You should be able to get a degree shim in there without needing new bolts. I would definitly account for wrap since you are running blocks. 1-2* should be enough, to account for the wrap. However each rig is a little different and it may take you a few tries with different shims to get it perfect. Ideally with a cv shart you want it the pinion pointing directly at the back of the t-case.
 
did you lower the transfer case

if so and you are still having problems then I recommend the following...

Homeade shackle flip... I did it for a while and wheeled the piss out of it
just do a search for it

that will get you about 4 inches lift. Next is to correct your pinion angle... after the flip is done buy some new spring perches and cut off the old ones... if you are running a 6 inch lift I would get some with about and inch to two inch lift made into them... bolt the axle to the springs with the perches inbetween and make some measurements.... tack them in place then lower the truck down and see what the pinion angle is like...

reasons to do this are more flex and better rear pinion angle... the shackle flip will help with the angle and may very well take care of it all togeather... you could also just do a shackle flip and add a 2" lift block with the correct angle... just another thought

gabe
 
If it's the rear axle cut the perches off, rotate the housing to where the pinion is pointing down about a degree to a degree and a half and weld the perches back on.
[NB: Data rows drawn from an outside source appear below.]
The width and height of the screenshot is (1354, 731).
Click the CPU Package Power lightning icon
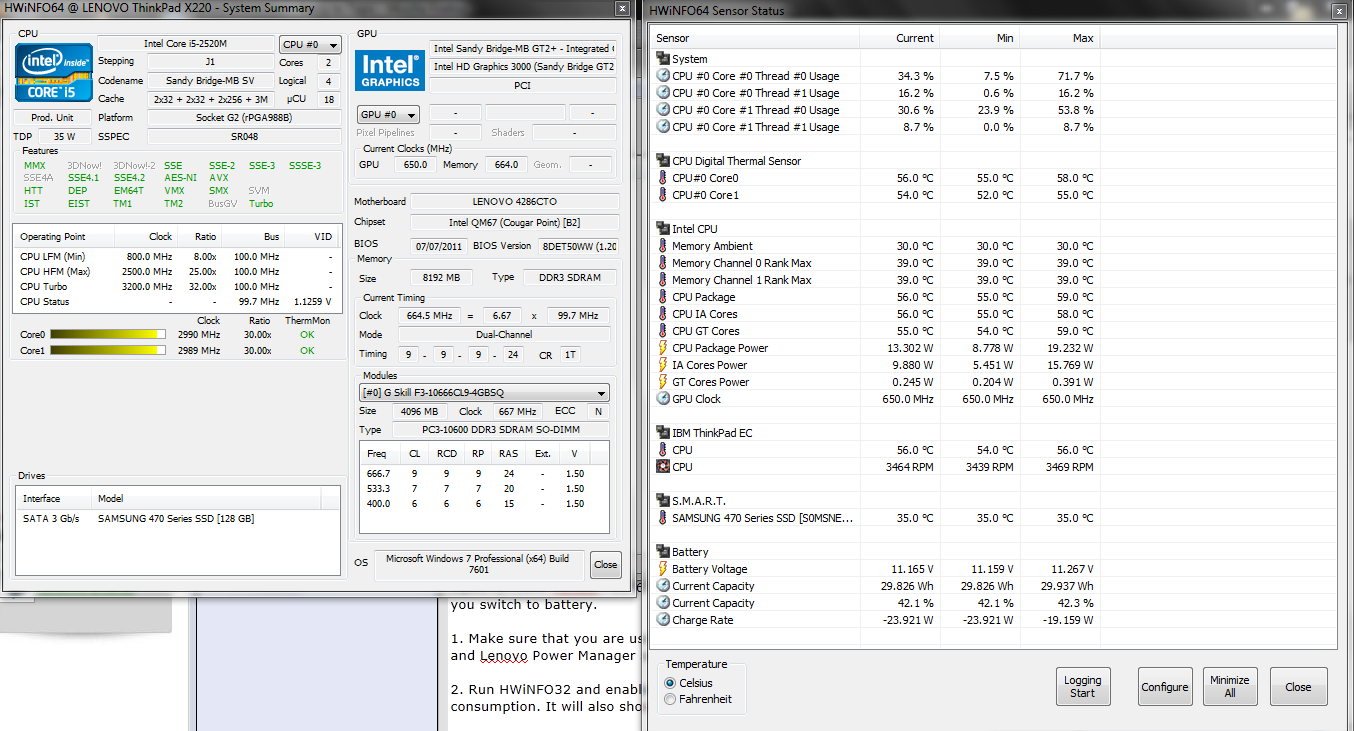pos(663,348)
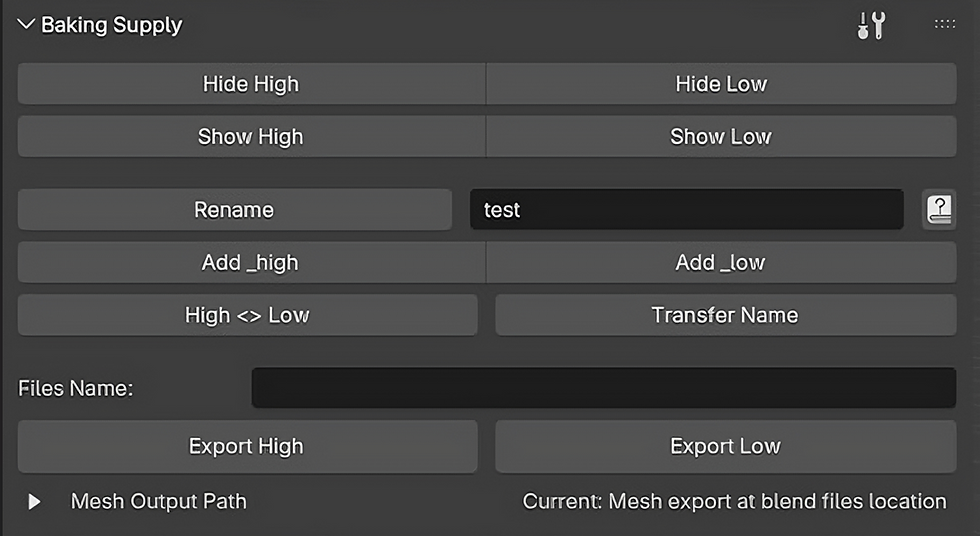Click the rename text field containing test

(686, 210)
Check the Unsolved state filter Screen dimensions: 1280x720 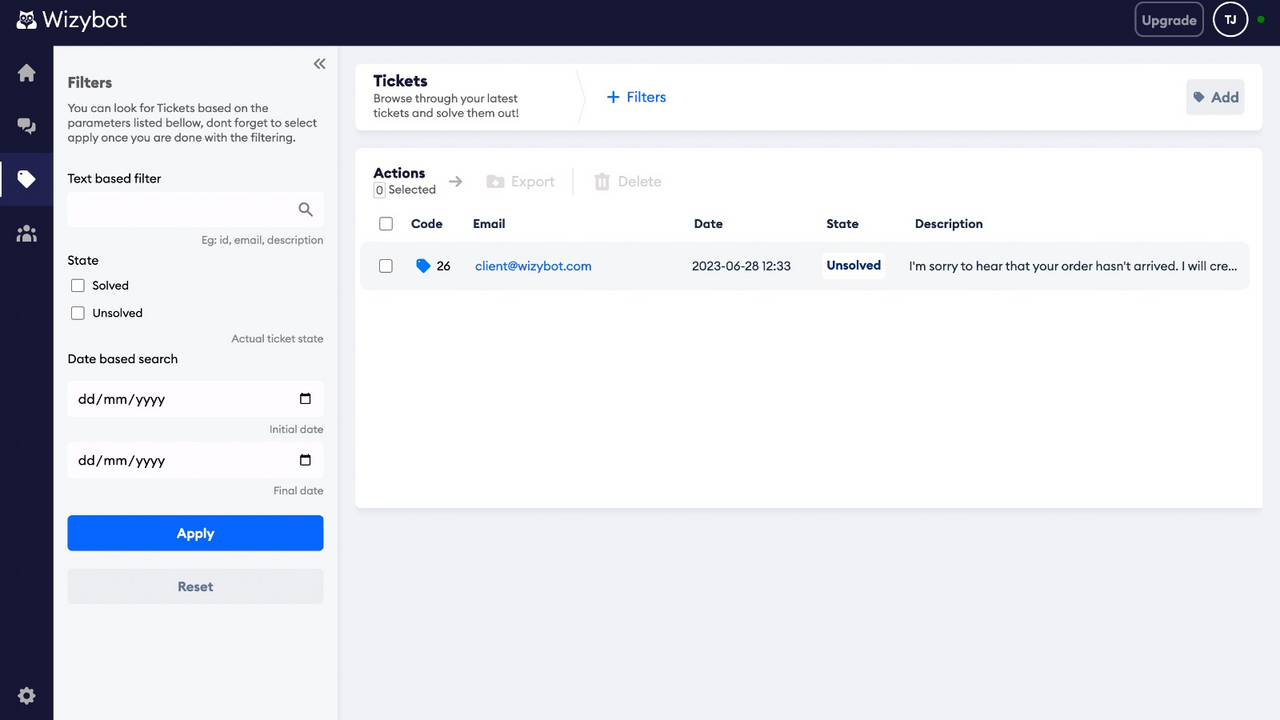[x=77, y=313]
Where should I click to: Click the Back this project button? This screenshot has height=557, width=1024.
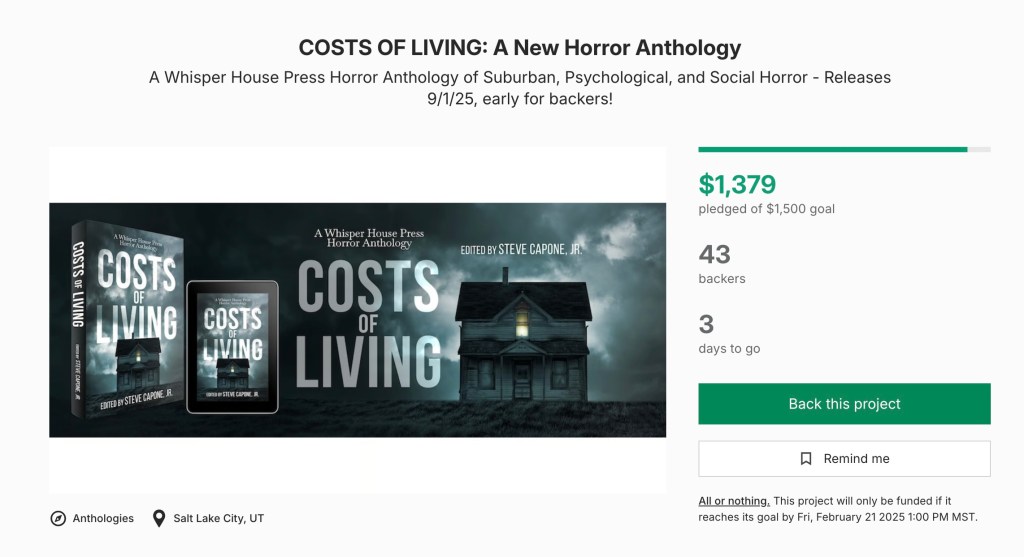click(x=844, y=404)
You can buy new perches for under $50.00 a pair from anyone, but if your really feeling cheap then be careful cutting the old perches off so you can reuse them.
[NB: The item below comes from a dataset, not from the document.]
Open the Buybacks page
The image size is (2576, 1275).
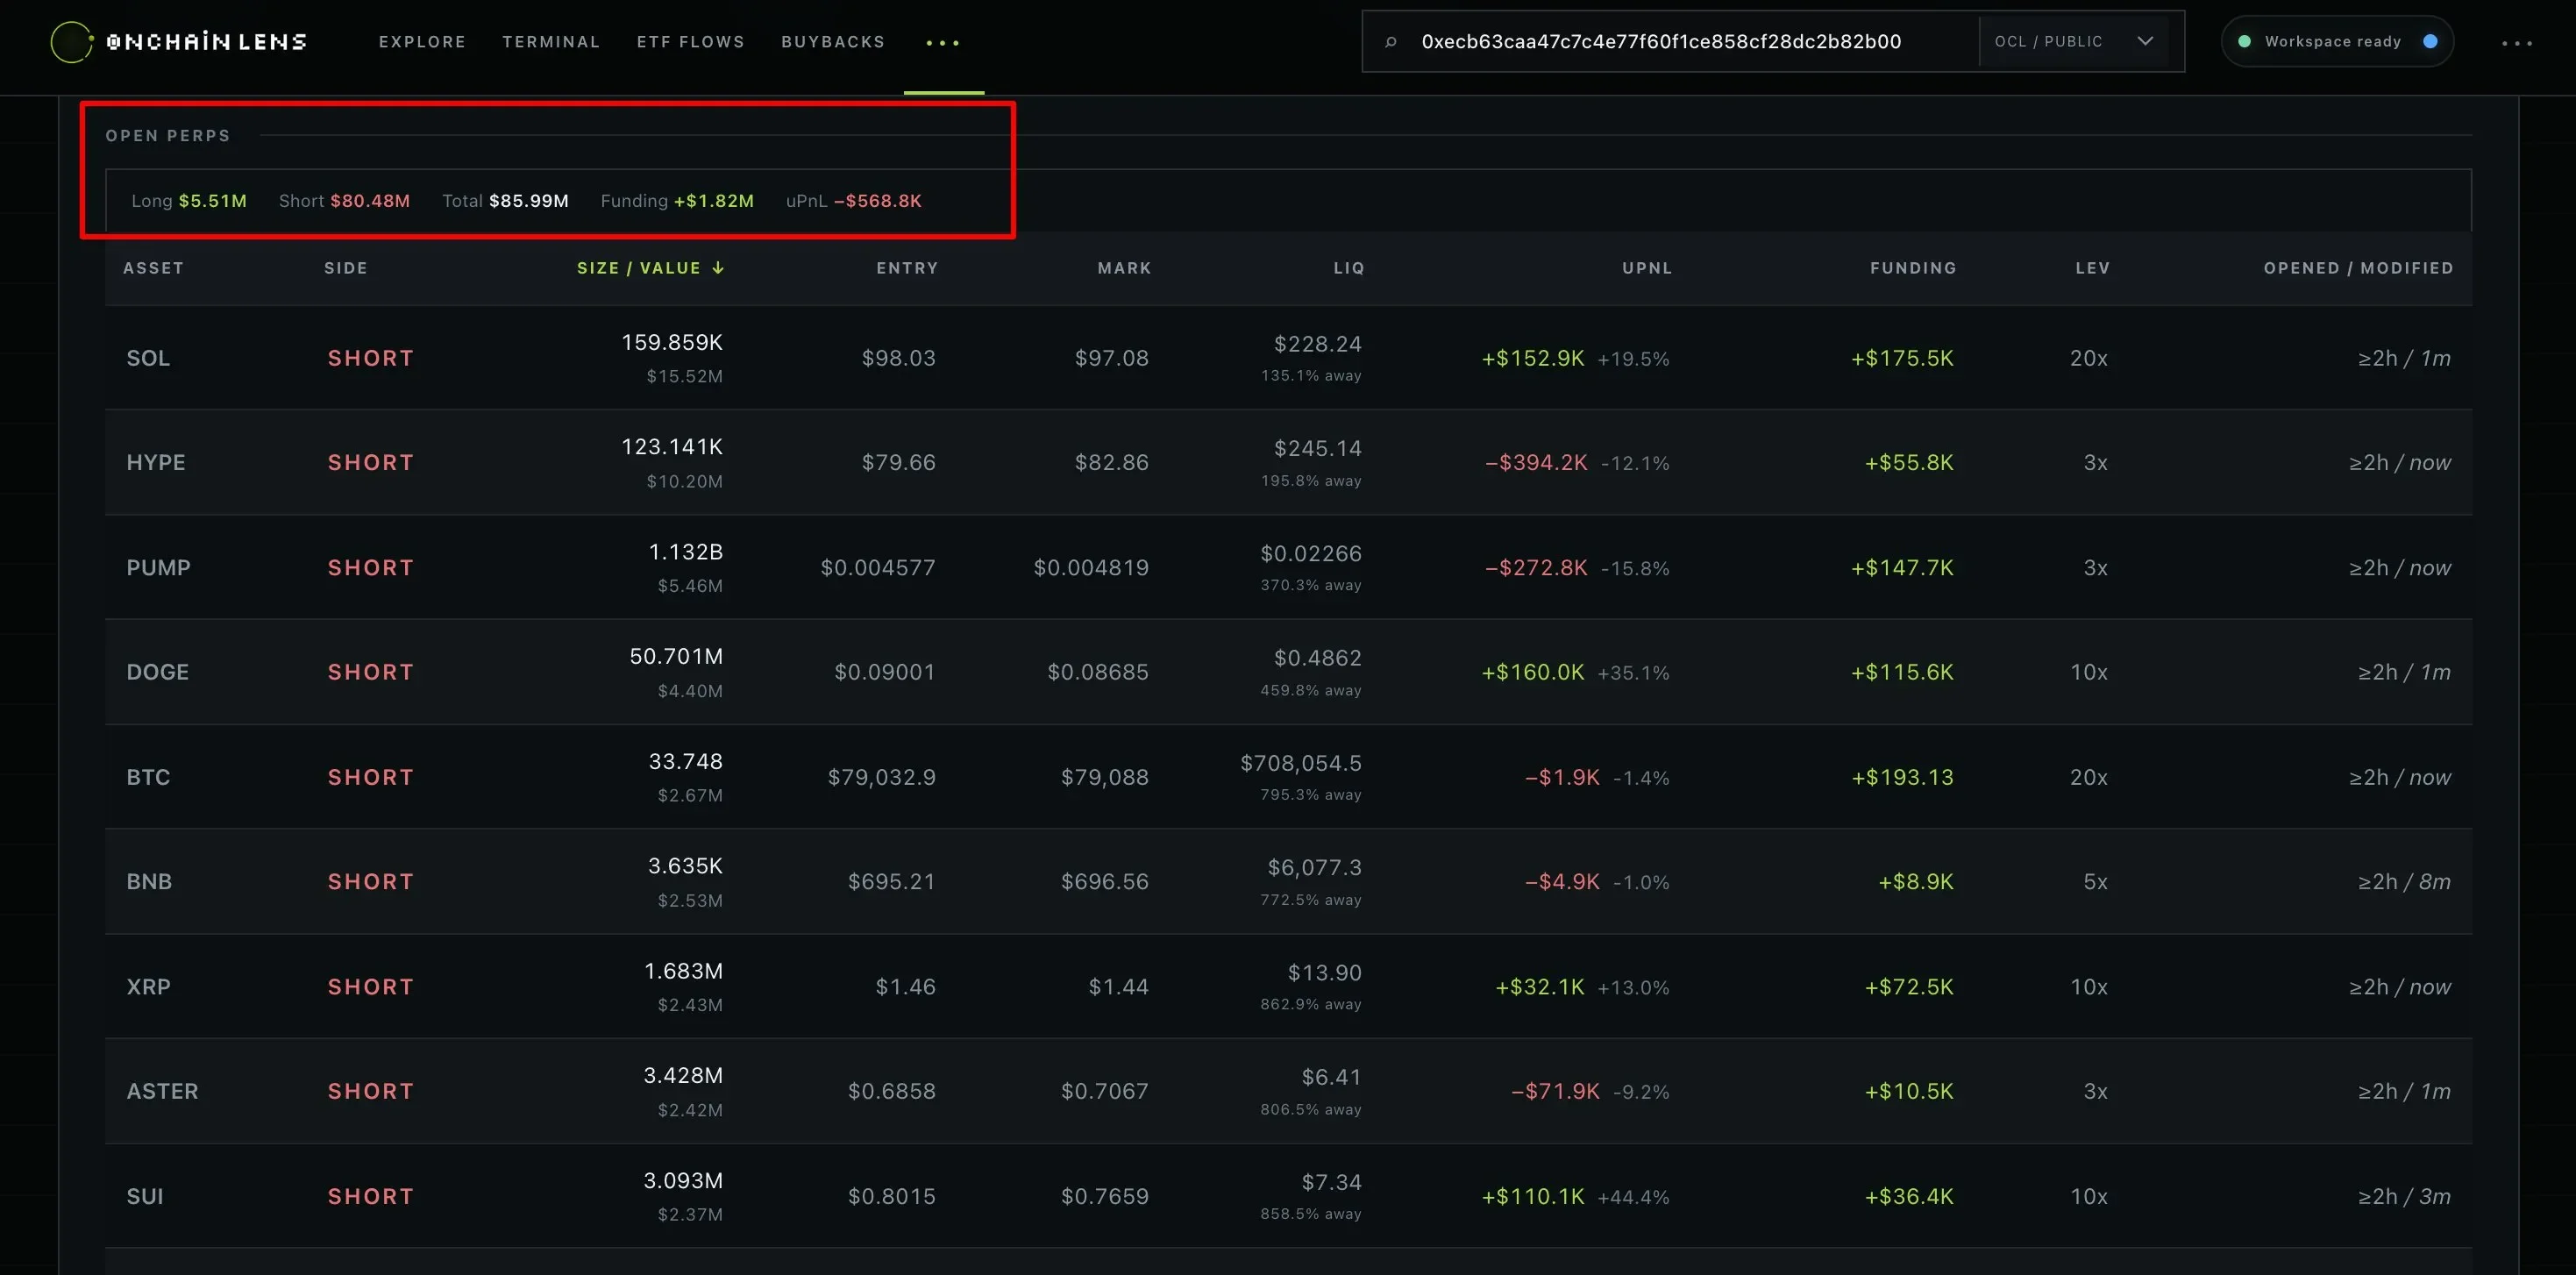click(x=833, y=42)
DO NOT even try to rotate the tubes inside of the center section you'll only waste a lot of time and destroy a perfectly good housing.
 
ok guys, thanks. seems ill do it the right way and go shackle flip and a 2 inch block. that seems the best thing to do cause i have always wanted one anyways!
 
xtrmjoe said:
You should be able to get a degree shim in there without needing new bolts. I would definitly account for wrap since you are running blocks. 1-2* should be enough, to account for the wrap. However each rig is a little different and it may take you a few tries with different shims to get it perfect. Ideally with a cv shart you want it the pinion pointing directly at the back of the t-case.

Wrong... Ublots are torque to yeild, 1 use only...

You could very well have the block in backwards, most are tapered. Best way to do it is to cut and rotate the perches.
 
Holy crap, I better go replace the ubolts I have re used 15 times with no failures or problems.
 
Wrong... Ublots are torque to yeild, 1 use only...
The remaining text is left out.